* _What you are asked to do_: With the line that contains "Select the /home/suzuki/Videos" as the final line, return every line from the start of the data below exactly.

* _Provided records_:
□ □ □ □ □

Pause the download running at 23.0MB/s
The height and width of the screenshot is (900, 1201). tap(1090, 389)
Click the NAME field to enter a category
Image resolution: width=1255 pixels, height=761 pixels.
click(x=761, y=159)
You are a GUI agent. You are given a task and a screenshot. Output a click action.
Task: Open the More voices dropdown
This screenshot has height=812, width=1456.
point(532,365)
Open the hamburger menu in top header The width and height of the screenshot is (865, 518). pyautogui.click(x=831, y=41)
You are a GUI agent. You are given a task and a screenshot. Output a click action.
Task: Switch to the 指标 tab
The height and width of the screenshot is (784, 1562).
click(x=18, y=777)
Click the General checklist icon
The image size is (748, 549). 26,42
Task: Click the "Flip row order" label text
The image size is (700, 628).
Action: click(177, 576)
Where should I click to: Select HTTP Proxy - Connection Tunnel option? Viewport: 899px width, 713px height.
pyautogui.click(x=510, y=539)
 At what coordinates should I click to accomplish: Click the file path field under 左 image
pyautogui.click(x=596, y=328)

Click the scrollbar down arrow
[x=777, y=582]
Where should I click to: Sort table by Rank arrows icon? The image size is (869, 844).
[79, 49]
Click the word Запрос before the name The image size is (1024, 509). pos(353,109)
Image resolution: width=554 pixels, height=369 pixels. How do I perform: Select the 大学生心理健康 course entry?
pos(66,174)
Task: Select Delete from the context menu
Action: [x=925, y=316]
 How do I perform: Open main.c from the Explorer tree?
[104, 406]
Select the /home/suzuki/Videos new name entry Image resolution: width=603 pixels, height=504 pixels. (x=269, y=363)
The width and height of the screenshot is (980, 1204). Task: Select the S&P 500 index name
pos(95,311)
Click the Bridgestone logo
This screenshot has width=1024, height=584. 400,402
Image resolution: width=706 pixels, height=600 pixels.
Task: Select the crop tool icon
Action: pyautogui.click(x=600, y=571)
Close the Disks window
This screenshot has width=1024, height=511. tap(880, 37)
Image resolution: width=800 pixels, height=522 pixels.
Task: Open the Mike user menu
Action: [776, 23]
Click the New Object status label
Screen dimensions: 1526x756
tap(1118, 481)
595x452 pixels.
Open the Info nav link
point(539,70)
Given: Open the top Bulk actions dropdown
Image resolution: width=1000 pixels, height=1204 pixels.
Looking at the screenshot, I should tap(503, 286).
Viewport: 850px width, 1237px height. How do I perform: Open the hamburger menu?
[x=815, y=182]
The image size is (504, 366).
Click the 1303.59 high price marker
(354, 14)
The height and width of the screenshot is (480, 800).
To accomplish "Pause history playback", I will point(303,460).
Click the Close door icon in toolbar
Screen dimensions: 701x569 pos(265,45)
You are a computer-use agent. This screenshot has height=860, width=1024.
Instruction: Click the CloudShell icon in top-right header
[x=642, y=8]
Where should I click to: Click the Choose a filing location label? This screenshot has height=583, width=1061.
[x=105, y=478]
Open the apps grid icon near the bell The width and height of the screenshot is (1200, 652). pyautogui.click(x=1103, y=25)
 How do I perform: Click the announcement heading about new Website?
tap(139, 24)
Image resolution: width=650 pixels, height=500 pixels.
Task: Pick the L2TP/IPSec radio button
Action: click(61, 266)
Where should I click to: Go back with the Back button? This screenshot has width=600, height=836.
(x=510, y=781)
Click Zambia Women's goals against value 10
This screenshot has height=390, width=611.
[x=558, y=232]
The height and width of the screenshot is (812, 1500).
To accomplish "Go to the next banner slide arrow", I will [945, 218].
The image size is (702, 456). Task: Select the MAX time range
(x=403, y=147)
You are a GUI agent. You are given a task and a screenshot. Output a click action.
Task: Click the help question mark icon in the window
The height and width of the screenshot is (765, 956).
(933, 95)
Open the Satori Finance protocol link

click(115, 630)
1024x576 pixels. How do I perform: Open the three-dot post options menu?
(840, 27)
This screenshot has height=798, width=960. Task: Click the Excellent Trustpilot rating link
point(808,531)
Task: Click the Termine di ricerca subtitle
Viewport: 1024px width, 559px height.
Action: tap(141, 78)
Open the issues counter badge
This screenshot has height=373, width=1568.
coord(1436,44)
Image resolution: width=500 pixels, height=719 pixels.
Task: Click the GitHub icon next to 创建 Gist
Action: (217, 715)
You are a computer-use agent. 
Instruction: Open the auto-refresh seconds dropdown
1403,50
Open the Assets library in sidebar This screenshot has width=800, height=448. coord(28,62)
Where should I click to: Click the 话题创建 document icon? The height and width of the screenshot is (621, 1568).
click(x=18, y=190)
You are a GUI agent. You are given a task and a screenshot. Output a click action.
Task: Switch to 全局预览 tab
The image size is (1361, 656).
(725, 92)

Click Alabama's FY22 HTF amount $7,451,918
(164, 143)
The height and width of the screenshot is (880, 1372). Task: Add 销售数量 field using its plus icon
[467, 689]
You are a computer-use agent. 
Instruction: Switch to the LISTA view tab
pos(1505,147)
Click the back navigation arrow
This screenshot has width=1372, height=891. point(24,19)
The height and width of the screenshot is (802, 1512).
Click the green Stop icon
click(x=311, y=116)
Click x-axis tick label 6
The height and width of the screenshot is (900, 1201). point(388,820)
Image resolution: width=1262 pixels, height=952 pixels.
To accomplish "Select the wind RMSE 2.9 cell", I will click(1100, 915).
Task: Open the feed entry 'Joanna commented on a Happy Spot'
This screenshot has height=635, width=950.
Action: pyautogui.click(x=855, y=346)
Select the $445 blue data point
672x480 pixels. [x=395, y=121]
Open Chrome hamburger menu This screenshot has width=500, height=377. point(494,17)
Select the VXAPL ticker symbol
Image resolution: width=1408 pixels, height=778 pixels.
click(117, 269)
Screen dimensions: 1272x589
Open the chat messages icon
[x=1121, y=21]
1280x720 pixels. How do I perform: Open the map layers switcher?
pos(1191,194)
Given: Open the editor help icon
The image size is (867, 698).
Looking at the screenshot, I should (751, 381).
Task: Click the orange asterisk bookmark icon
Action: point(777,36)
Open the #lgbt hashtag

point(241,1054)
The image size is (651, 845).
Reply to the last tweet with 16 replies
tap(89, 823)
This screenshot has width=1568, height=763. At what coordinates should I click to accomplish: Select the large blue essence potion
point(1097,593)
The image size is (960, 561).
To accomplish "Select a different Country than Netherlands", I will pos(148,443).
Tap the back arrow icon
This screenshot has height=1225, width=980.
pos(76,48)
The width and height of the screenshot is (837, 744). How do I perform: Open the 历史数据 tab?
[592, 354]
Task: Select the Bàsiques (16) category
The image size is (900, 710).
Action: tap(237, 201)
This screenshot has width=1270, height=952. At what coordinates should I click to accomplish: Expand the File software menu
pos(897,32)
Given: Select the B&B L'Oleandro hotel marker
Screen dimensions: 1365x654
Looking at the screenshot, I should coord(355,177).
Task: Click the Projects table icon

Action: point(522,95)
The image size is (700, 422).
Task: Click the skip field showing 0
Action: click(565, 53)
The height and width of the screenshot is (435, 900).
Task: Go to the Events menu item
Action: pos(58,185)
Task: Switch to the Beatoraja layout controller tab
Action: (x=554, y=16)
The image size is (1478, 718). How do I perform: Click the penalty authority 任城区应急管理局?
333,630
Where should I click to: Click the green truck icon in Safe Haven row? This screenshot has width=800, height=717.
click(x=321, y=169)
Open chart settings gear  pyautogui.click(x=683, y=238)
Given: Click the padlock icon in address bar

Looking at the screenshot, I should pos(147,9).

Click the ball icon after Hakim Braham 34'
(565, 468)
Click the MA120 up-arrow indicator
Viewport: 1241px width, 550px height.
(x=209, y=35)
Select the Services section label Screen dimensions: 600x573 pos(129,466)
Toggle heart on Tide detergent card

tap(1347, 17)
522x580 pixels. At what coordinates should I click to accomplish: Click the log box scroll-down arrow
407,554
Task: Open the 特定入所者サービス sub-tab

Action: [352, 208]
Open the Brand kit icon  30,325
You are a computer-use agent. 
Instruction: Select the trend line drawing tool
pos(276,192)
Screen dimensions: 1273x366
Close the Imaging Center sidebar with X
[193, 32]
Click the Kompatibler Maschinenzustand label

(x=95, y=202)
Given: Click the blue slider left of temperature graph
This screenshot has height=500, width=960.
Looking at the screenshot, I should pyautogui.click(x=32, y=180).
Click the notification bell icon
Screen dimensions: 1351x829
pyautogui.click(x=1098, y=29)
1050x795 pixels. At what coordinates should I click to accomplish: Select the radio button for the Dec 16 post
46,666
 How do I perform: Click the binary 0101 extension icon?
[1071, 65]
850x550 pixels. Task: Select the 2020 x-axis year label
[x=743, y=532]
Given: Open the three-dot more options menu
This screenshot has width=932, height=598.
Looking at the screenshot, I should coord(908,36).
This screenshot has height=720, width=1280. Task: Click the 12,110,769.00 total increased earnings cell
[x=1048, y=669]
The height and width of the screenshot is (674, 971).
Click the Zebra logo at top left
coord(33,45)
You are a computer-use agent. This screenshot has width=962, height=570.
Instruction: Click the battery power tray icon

□ □ □ □ □

* _Response box_:
Pause the download running at 23.0MB/s
The height and width of the screenshot is (900, 1201). tap(1090, 389)
Click the NAME field to enter a category
Image resolution: width=1255 pixels, height=761 pixels.
click(x=761, y=159)
You are a GUI agent. You are given a task and a screenshot. Output a click action.
Task: Open the More voices dropdown
This screenshot has height=812, width=1456.
point(532,365)
Open the hamburger menu in top header The width and height of the screenshot is (865, 518). pyautogui.click(x=831, y=41)
You are a GUI agent. You are given a task and a screenshot. Output a click action.
Task: Switch to the 指标 tab
The height and width of the screenshot is (784, 1562).
click(x=18, y=777)
Click the General checklist icon
The image size is (748, 549). 26,42
Task: Click the "Flip row order" label text
The image size is (700, 628).
Action: click(177, 576)
Where should I click to: Select HTTP Proxy - Connection Tunnel option? Viewport: 899px width, 713px height.
pyautogui.click(x=510, y=539)
 At what coordinates should I click to accomplish: Click the file path field under 左 image
pyautogui.click(x=596, y=328)

Click the scrollbar down arrow
[x=777, y=582]
Where should I click to: Sort table by Rank arrows icon? The image size is (869, 844).
[79, 49]
Click the word Запрос before the name The image size is (1024, 509). pos(353,109)
Image resolution: width=554 pixels, height=369 pixels. How do I perform: Select the 大学生心理健康 course entry?
pos(66,174)
Task: Select Delete from the context menu
Action: [x=925, y=316]
 How do I perform: Open main.c from the Explorer tree?
[104, 406]
Select the /home/suzuki/Videos new name entry Image resolution: width=603 pixels, height=504 pixels. (x=269, y=363)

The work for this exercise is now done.